***** Dataset entries

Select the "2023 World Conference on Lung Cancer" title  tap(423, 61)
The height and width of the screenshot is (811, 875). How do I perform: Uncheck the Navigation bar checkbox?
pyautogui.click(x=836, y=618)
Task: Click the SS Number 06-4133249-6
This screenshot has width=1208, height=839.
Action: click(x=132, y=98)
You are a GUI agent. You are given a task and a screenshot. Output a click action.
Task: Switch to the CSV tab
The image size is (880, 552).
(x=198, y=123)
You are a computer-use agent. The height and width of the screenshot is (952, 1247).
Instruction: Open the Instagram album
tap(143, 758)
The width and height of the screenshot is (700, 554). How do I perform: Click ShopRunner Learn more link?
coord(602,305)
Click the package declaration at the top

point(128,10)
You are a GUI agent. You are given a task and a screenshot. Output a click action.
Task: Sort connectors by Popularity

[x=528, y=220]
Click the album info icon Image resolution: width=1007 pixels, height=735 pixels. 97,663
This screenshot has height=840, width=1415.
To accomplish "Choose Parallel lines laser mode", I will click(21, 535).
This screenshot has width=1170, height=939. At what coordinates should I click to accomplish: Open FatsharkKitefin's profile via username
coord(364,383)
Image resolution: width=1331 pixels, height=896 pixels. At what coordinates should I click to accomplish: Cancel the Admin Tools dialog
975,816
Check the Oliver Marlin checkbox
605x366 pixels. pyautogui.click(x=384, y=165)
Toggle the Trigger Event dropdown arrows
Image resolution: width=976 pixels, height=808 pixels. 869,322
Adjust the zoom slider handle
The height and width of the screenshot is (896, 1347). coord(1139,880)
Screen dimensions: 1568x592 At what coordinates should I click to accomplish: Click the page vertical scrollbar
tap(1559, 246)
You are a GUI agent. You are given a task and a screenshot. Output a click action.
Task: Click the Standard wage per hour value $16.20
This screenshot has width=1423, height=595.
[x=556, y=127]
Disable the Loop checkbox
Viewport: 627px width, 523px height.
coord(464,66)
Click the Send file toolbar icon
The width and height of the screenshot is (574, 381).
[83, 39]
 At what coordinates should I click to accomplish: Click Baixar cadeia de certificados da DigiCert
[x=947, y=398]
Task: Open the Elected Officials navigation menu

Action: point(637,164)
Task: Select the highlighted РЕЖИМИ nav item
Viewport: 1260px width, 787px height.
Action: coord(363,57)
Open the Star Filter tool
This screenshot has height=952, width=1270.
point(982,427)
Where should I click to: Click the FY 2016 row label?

**********

**Problem statement**
Please edit the data above so that every "GUI agent" becomes "interface agent", leaving everything else unchanged.

**Solution**
Select the "2023 World Conference on Lung Cancer" title  tap(423, 61)
The height and width of the screenshot is (811, 875). How do I perform: Uncheck the Navigation bar checkbox?
pyautogui.click(x=836, y=618)
Task: Click the SS Number 06-4133249-6
This screenshot has width=1208, height=839.
Action: click(x=132, y=98)
You are a interface agent. You are given a task and a screenshot. Output a click action.
Task: Switch to the CSV tab
The image size is (880, 552).
(x=198, y=123)
You are a computer-use agent. The height and width of the screenshot is (952, 1247).
Instruction: Open the Instagram album
tap(143, 758)
The width and height of the screenshot is (700, 554). How do I perform: Click ShopRunner Learn more link?
coord(602,305)
Click the package declaration at the top

point(128,10)
You are a interface agent. You are given a task and a screenshot. Output a click action.
Task: Sort connectors by Popularity

[x=528, y=220]
Click the album info icon Image resolution: width=1007 pixels, height=735 pixels. 97,663
This screenshot has height=840, width=1415.
To accomplish "Choose Parallel lines laser mode", I will click(21, 535).
This screenshot has width=1170, height=939. At what coordinates should I click to accomplish: Open FatsharkKitefin's profile via username
coord(364,383)
Image resolution: width=1331 pixels, height=896 pixels. At what coordinates should I click to accomplish: Cancel the Admin Tools dialog
975,816
Check the Oliver Marlin checkbox
605x366 pixels. pyautogui.click(x=384, y=165)
Toggle the Trigger Event dropdown arrows
Image resolution: width=976 pixels, height=808 pixels. 869,322
Adjust the zoom slider handle
The height and width of the screenshot is (896, 1347). coord(1139,880)
Screen dimensions: 1568x592 At what coordinates should I click to accomplish: Click the page vertical scrollbar
tap(1559, 246)
You are a interface agent. You are given a task and a screenshot. Output a click action.
Task: Click the Standard wage per hour value $16.20
This screenshot has width=1423, height=595.
[x=556, y=127]
Disable the Loop checkbox
Viewport: 627px width, 523px height.
coord(464,66)
Click the Send file toolbar icon
The width and height of the screenshot is (574, 381).
[83, 39]
 At what coordinates should I click to accomplish: Click Baixar cadeia de certificados da DigiCert
[x=947, y=398]
Task: Open the Elected Officials navigation menu

Action: point(637,164)
Task: Select the highlighted РЕЖИМИ nav item
Viewport: 1260px width, 787px height.
Action: coord(363,57)
Open the Star Filter tool
This screenshot has height=952, width=1270.
point(982,427)
Where should I click to: Click the FY 2016 row label?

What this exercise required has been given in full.